By Deepta Bolaky
Trade headlines have sent markets swinging last week. Despite mixed messages, the three major US equity indices had posted record closing highs buoyed by the overall trade progress. We expect markets participants to remain fixated on the trade developments and dissect every trade comments.
The United States and China have both been trying to de-escalate the two-year-long trade war. Negotiations have been promising and Phase One of the trade deal is scheduled to be signed within weeks. Investors are also optimistic that the mini trade deal might even be secured before the US imposed more tariffs on China on December 15.
Both sides are also considering removing tariffs in phases depending on the progress of the negotiation. Even though President Trump mentioned that a “complete rollback” on tariffs was off the table, investors are hanging on to the partial removal of existing tariffs.
At this stage, Phase 1 looks set to include some removal of tariffs. We, therefore, expect the optimistic tone to continue driving the markets at least until the mini deal is signed.
Any concrete confirmation of the removal of some tariffs from both sides may push stock and trade-sensitive currencies like the Australian dollar higher while safe-haven assets like the Gold and Japanese Yen may come under pressure.
The election campaign is in full swing in the UK. Brexit will remain at the forefront in this election while plans, strategies and policies will likely take a backseat. The latest polls indicate that the Conservatives are leading against its rivals. Prime Minister, Boris Johnson continues to enjoy an upper edge over the Opposition Labour Party which is a pound-positive for markets.
In other words, the downside in the British Pound is being cushioned by the high probability of a majority-win for the Conservative Party. Even so, we do not see the Pound rallying significantly higher as there are still uncertainties around the election and the relationship with the EU post-election.
On the economic front, it will also be a big week for the UK:
Among several key central bank speeches, the RBNZ will be the only major bank to decide on interest rates this week. The central bank is expected to slash its interest rates from 1% to 0.75% on Wednesday. Ahead of the interest rate decision, we expect the Kiwi Dollar to be sensitive to the quarterly inflation expectations numbers which will be released on Tuesday.

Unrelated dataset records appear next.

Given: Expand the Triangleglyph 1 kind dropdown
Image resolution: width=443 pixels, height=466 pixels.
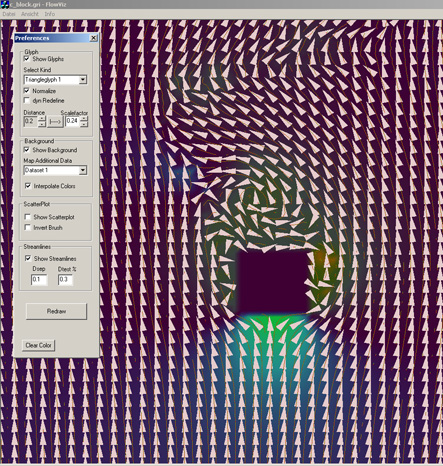Looking at the screenshot, I should click(x=83, y=80).
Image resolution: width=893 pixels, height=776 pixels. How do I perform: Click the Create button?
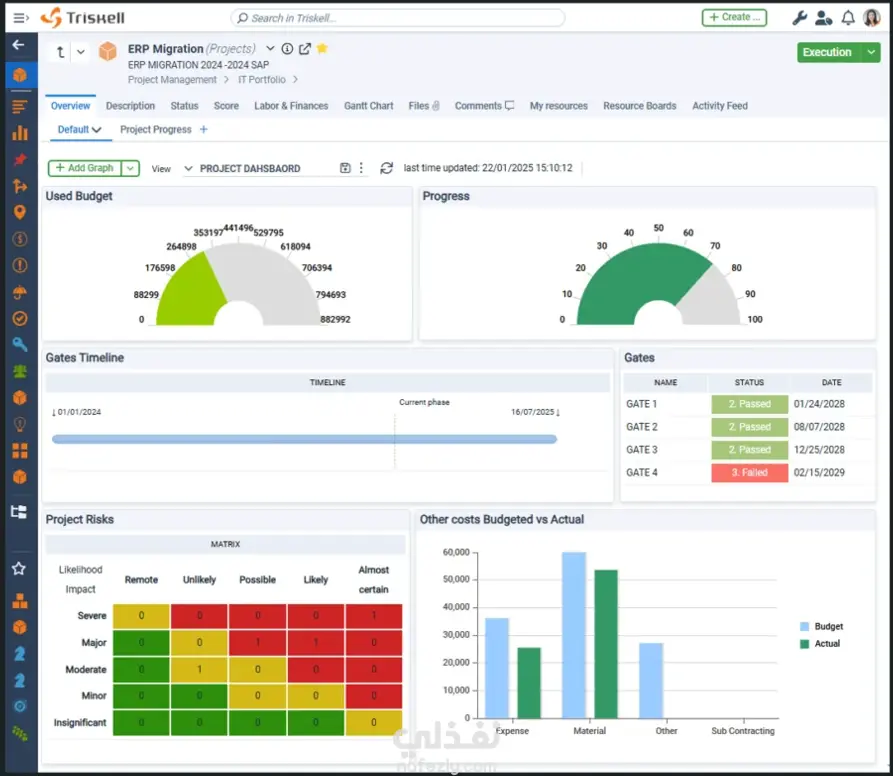point(734,18)
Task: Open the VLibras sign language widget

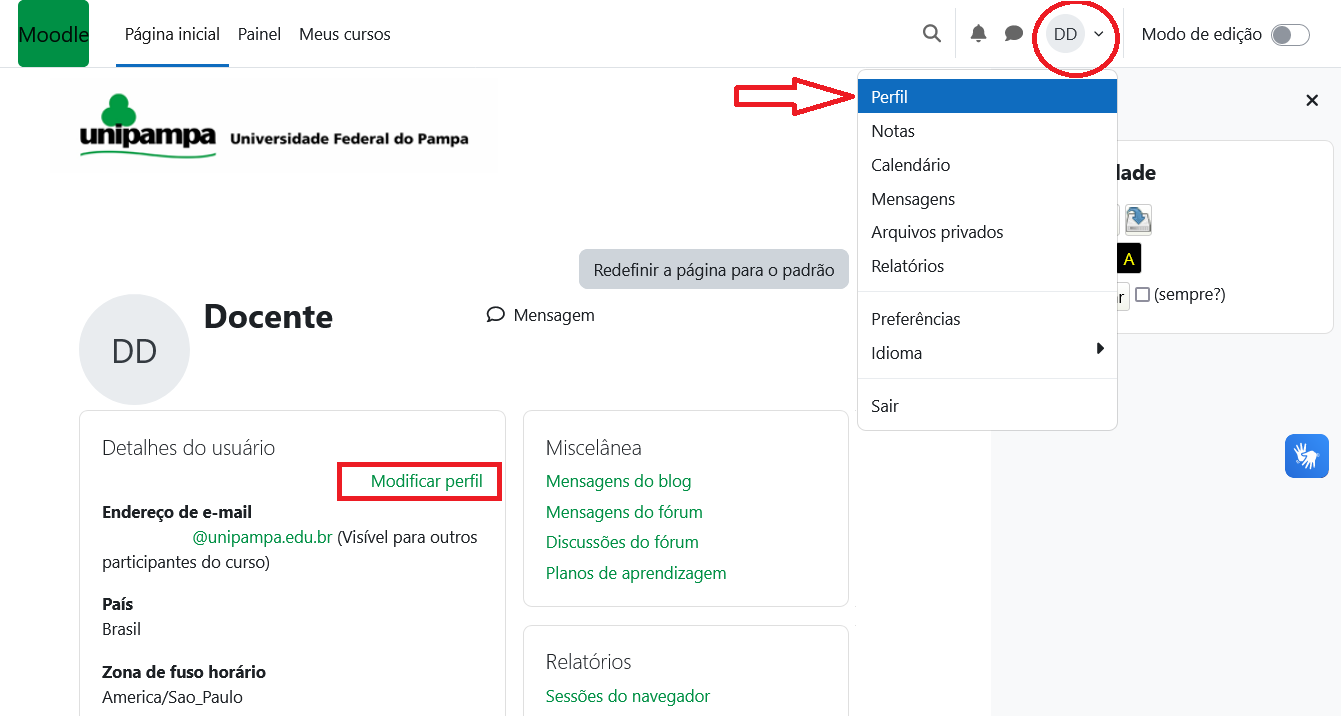Action: tap(1306, 456)
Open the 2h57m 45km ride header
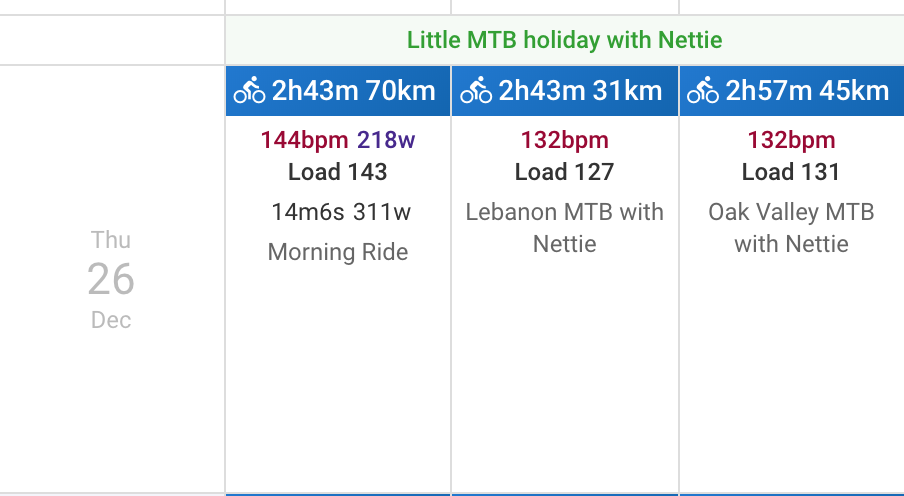 792,91
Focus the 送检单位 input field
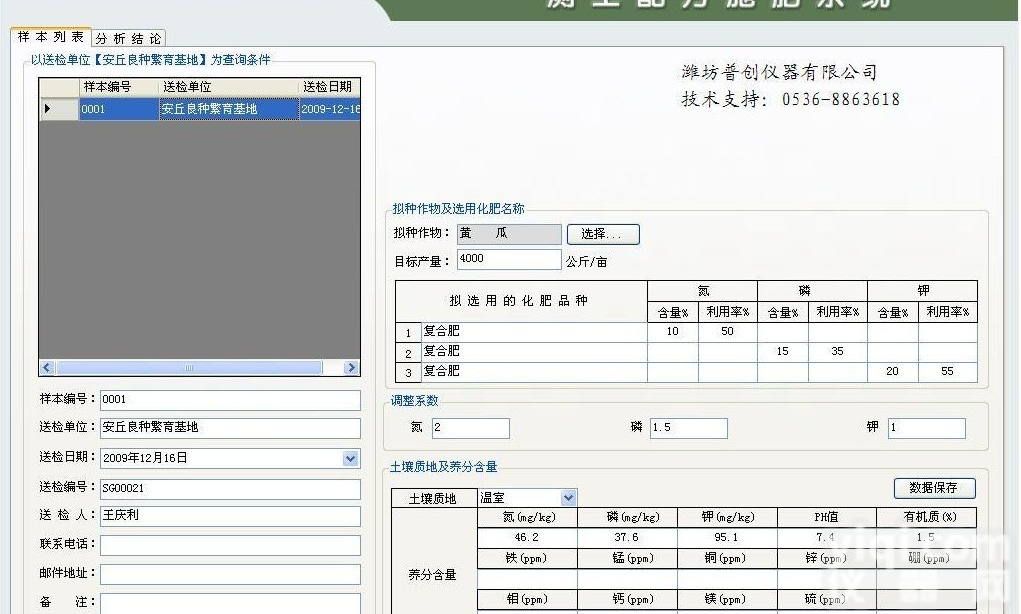Viewport: 1021px width, 614px height. pyautogui.click(x=229, y=428)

The inflation survey could reset the tone regarding the expectations of the rate cut.
Eurozone & Germany
There are fears that the German’s economy is on the brink of recession. On Thursday, Germany will release its third-quarter GDP figures and there is a high chance the growth figures show that Europe’s largest economy and the world’s fourth-largest economy has gone into a technical recession.
However, it should be highlighted that exports in September have rebounded which may avoid Germany from going into a technical recession.

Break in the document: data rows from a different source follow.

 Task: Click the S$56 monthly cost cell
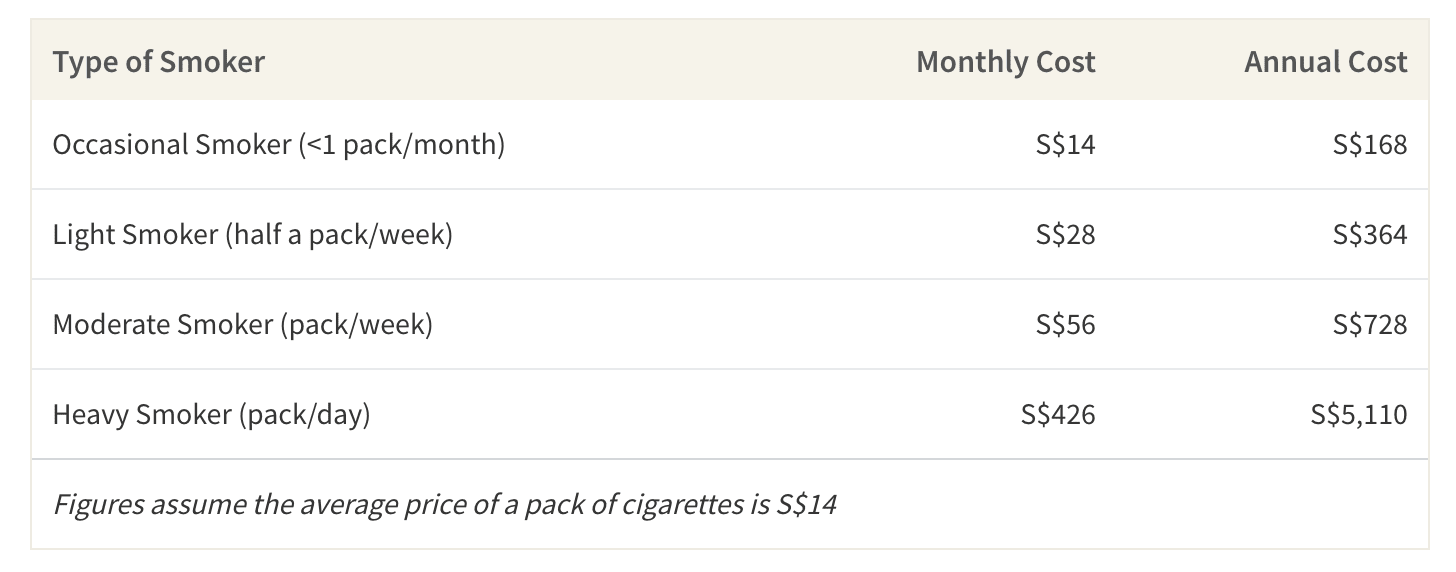point(1066,325)
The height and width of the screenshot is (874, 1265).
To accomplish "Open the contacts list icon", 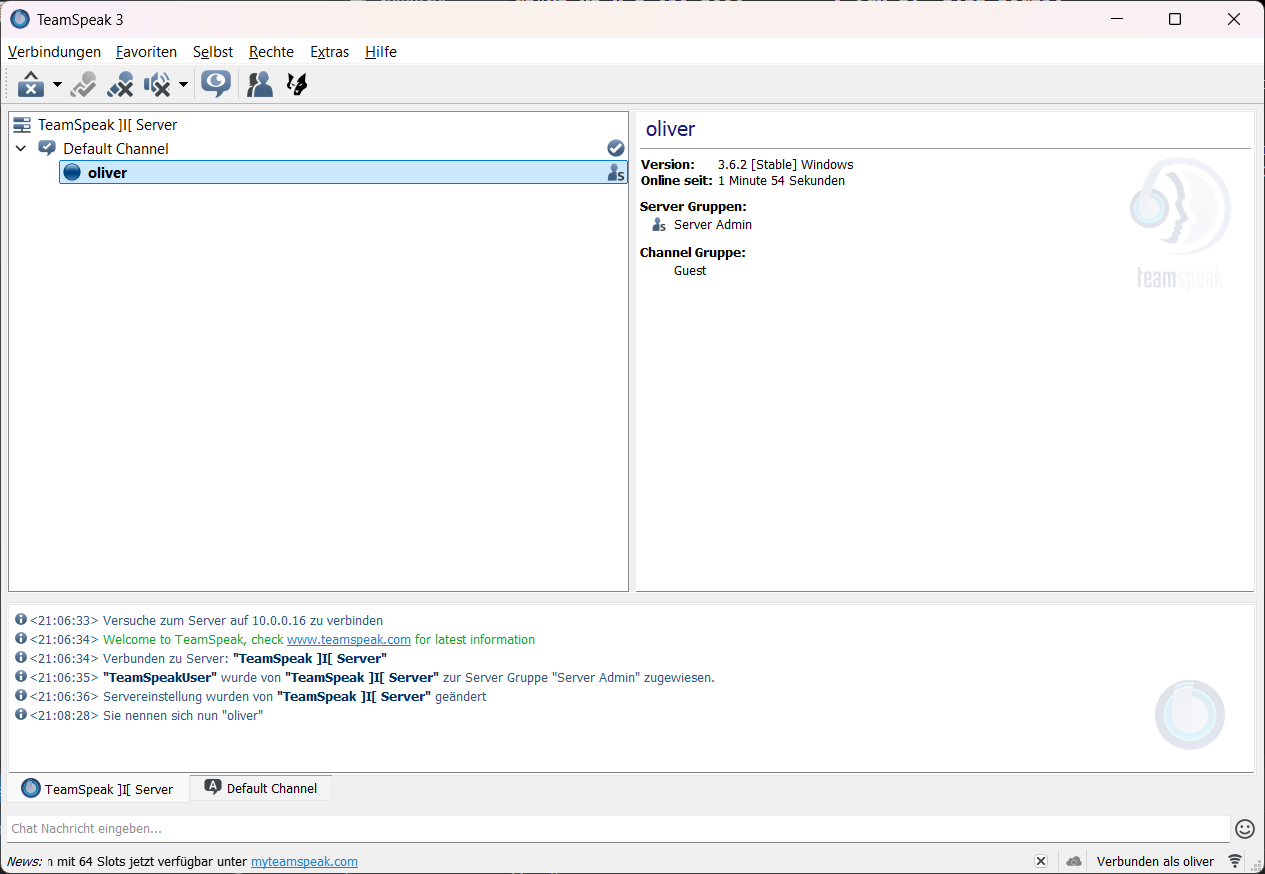I will click(260, 85).
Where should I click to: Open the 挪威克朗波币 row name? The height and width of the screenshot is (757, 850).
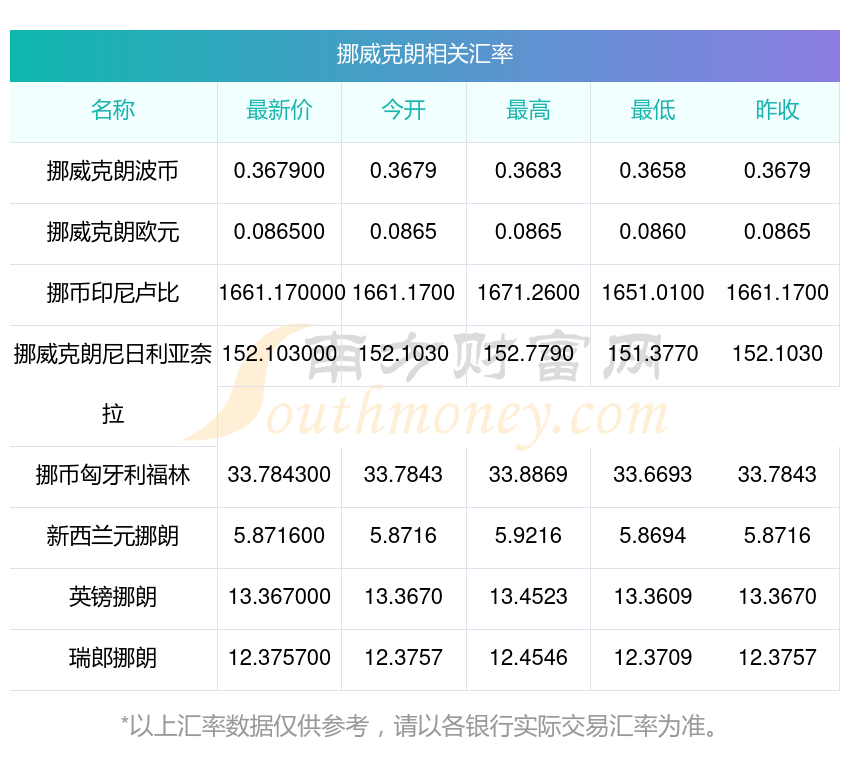click(113, 171)
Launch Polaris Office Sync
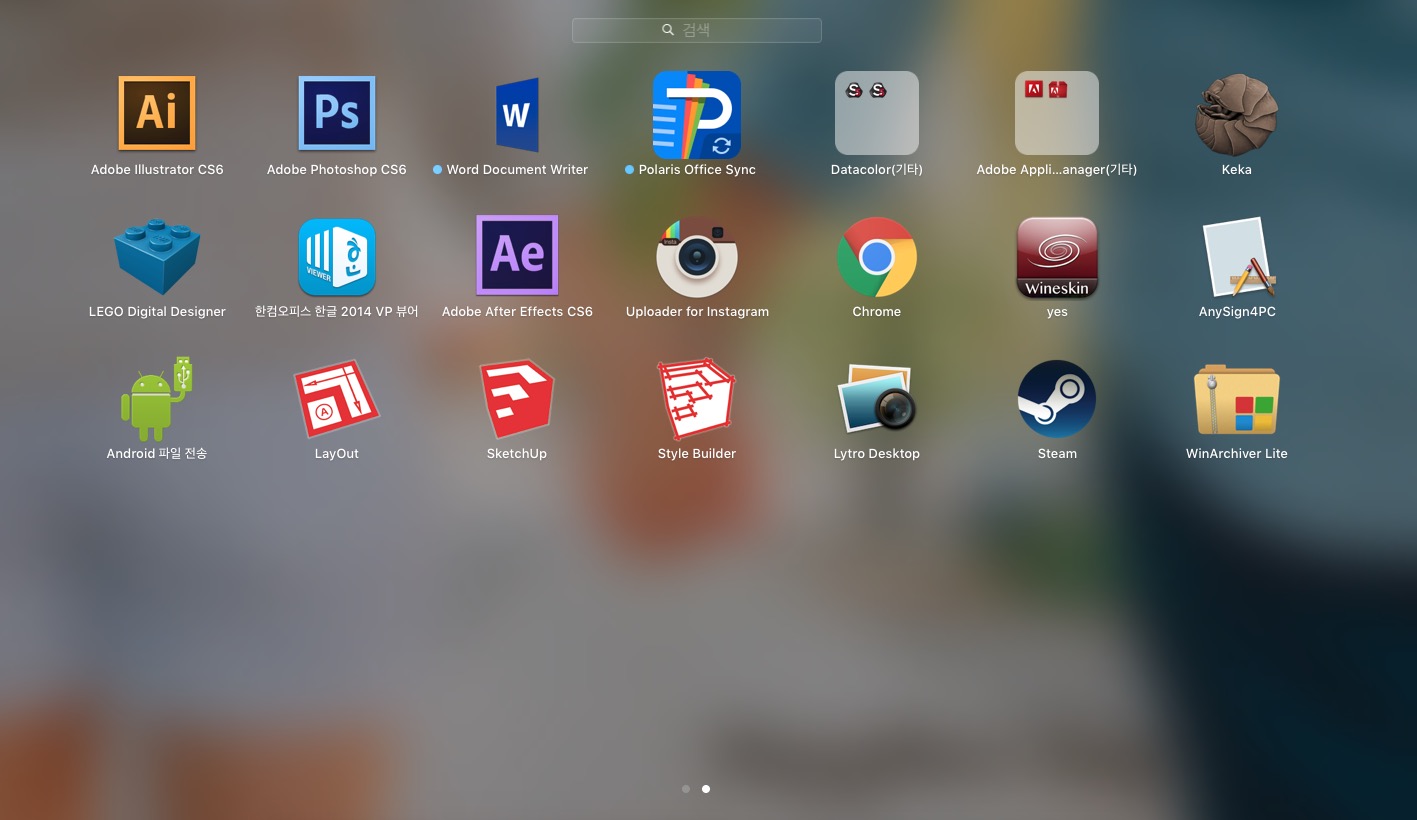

Tuesday will provide more insights on investors’ sentiment with the release of the ZEW Surveys. Industrial Production and CPI figures for the Eurozone will be released on Wednesday and Friday respectively.

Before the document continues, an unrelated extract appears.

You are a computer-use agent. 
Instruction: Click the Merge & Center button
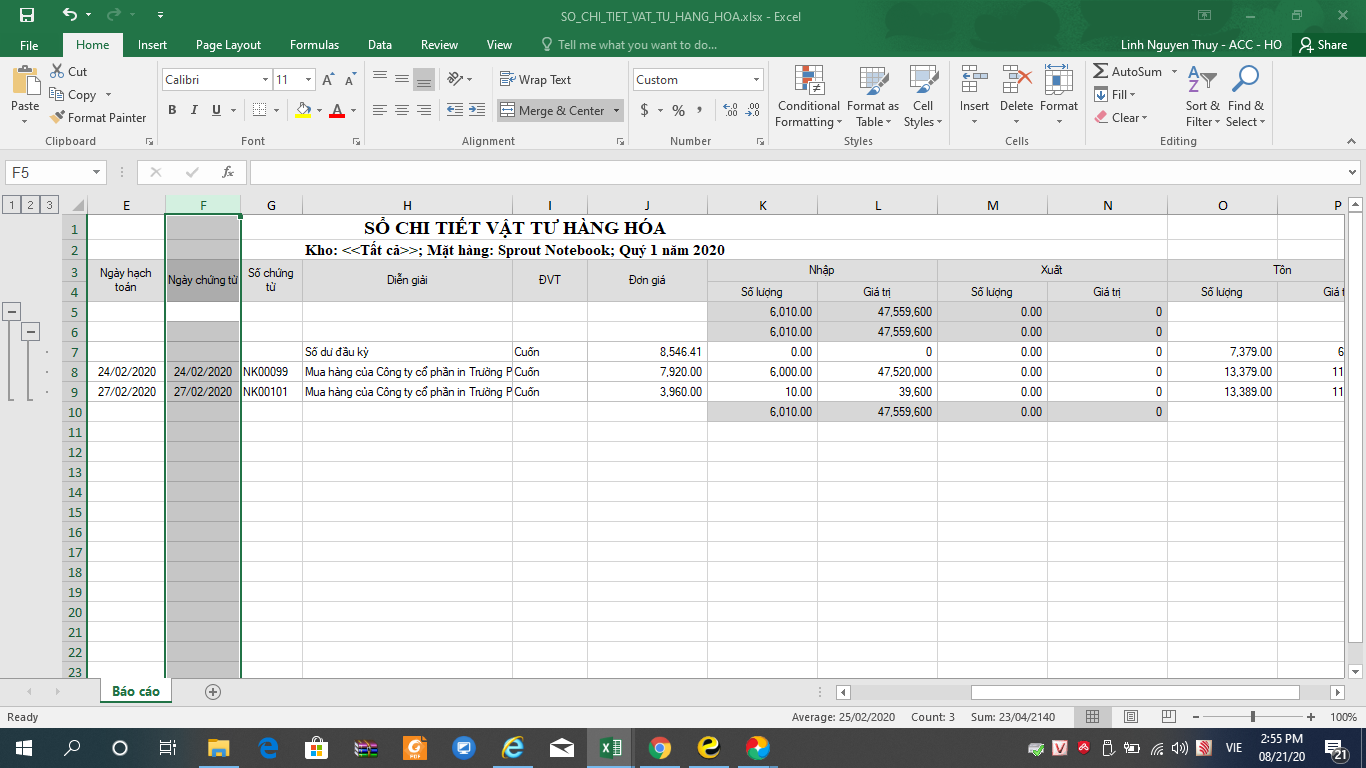pos(552,110)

It will be a muted start of the week for the US due to the public holiday on Monday for Veterans Day. The first batch of key economic data will be released on Wednesday – the CPI data, Fed’s Chair speech and the Monthly Budget Statement.
On Thursday, aside from a few Fed Speeches, we will have jobless claims and PPI figures. Investors will end the week with Retail Sales figures which is expected to bounce back from last month’s surprise drop of -0.3%.
Australia & China
The main events for Australia will be released mid-week with Westpac Confidence, Wage Price Index, Inflation Expectations and Unemployment data.
In China, Industrial Production and Retail Sales will be released on Thursday.